A volta ao mundo em 80 dias

Aguarde memórias familiares. De uma infância em que caixas de fósforo viravam soldados, talheres poderiam ser reis, qualquer coisa que tivéssemos à mão era instantaneamente personagem de um roteiro original. Não é preciso saber o que é teatro de objetos. Na realidade, faz bem pouco tempo que o termo foi criado – década de 1970. “Estamos trazendo algo muito novo; é, geralmente, a primeira experiência que as pessoas têm com esse tipo de teatro. Mas nós nos reconhecemos de alguma forma. Todos, quando crianças, já tivemos a experiência de teatralizar objetos”, recorda Lina Rosa Vieira, idealizadora do Festival Internacional de Teatro de Objetos (Fito), que será realizado no Marco Zero de hoje a domingo.

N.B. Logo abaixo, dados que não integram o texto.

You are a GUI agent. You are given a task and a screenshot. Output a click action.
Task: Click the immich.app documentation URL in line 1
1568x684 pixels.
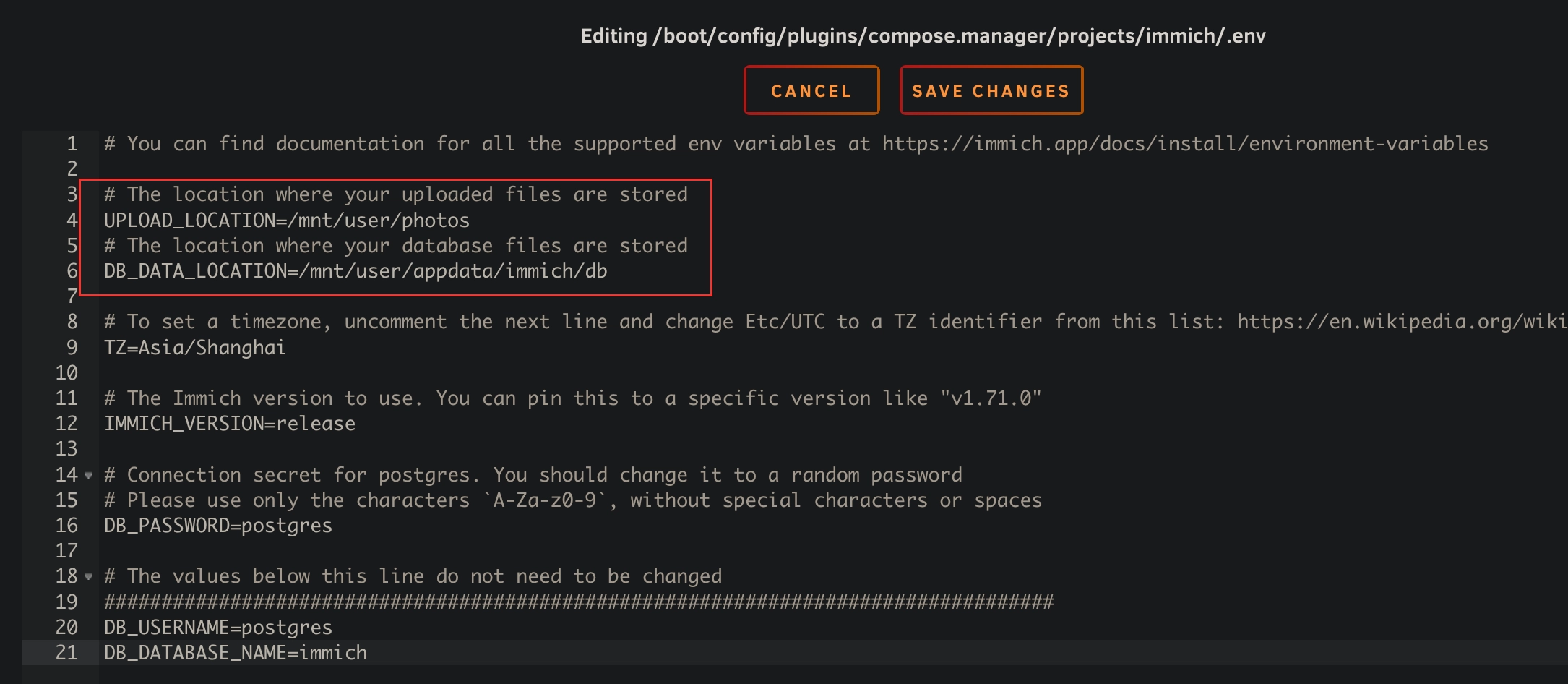tap(1184, 144)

A primeira edição do festival ocorreu em 2009, em Belo Horizonte. Já passou, desde então, por Porto Alegre, Brasília, Florianópolis, Campo Grande e Manaus e foi visto por 115 mil pessoas. Lina, responsável pelo festival Sesi Bonecos (o Sesi é também o promotor do Fito), evento que deu outra dimensão aos mamulengos, levou os bonecos para grandes plateias, passou três anos pesquisando o teatro de objetos, até que o festival saísse do papel. “Não temos respostas ainda sobre o que é esse teatro, mas estamos começando a perguntar”, aposta Lina, que faz a curadoria do festival ao lado de Sandra Vargas, do grupo Sobrevento, de São Paulo.

Histórias de meia sola

No festival, teremos 13 grupos – espetáculos não só do Brasil, mas da Argentina, Holanda, Espanha, Israel, Bélgica, Itália e França. Como geralmente as histórias pedem uma proximidade maior com o público, o Marco Zero estará transformado neste fim de semana. Serão construídas três salas para 200 pessoas, duas para 50 e ainda uma estrutura para shows (entre eles Naná Vasconcelos e Tom Zé), performances, mostras de três minutos e vários tipos de cenografia interativa – desde bailarinas-saca-rolhas gigantes até um aquário feito só com objetos de luz ou uma chapelaria.

Naná Vasconcelos

“Para os espetáculos das salas, apesar do grade número de apresentações, sabemos que as entradas serão mais disputadas, mas é importante dizer que quem vier não vai perder a viagem, porque serão muitas as experiências neste mundo do teatro de objetos”, garante Lina. A programação é gratuita. Mas, para as salas de espetáculos, será preciso pegar ingresso com meia-hora de antecedência. O festival funcionará das 16h30 às 22h, na sexta-feira, e a partir das 16h30, sábado e domingo.

Ter ou não ter

Cenografia Fito

Entrevista // Katy Deville

Foi Katy Deville quem cunhou o termo teatro de objetos. A francesa fazia teatro de marionetes até conhecer Cristhian Carrignon, que vinha do teatro tradicional. Com ele, começou a criar histórias para personagens inusitados: legumes. Uma noite, depois de assistir à peça Pequenos suicídios (que está no Fito 2011), a francesa teve o insight – o que faziam era teatro de objetos. Katy vai apresentar 20 minutos sob o mar, da cia Théâtre de Cuisine, criada em 1979.

Katy Deville

O que é teatro de objetos?
O Teatro de Objetos é o teatro no qual representamos com objetos sem transformar a sua natureza, isto é, sem fazer dele uma marionete, mas criando uma dramaturgia a partir da associação de ideias que esse objeto, que está em cena, desperta no espectador. Essa associação de ideias, vem primeiramente, pela utilização que damos a esse objeto no cotidiano de todos nós, criando uma metáfora com essa função. Por isso no Théâtre de Cuisine, nós falamos que os objetos usados nos espetáculos devem ser objetos manufaturados e reconhecíveis por todos. Claro que, depois, para criar uma dramaturgia mais potente, pedimos aos atores para trabalharem com objetos carregados de alguma memória e assim poder encenar uma história muito particular onde o ator também se torna dramaturgo.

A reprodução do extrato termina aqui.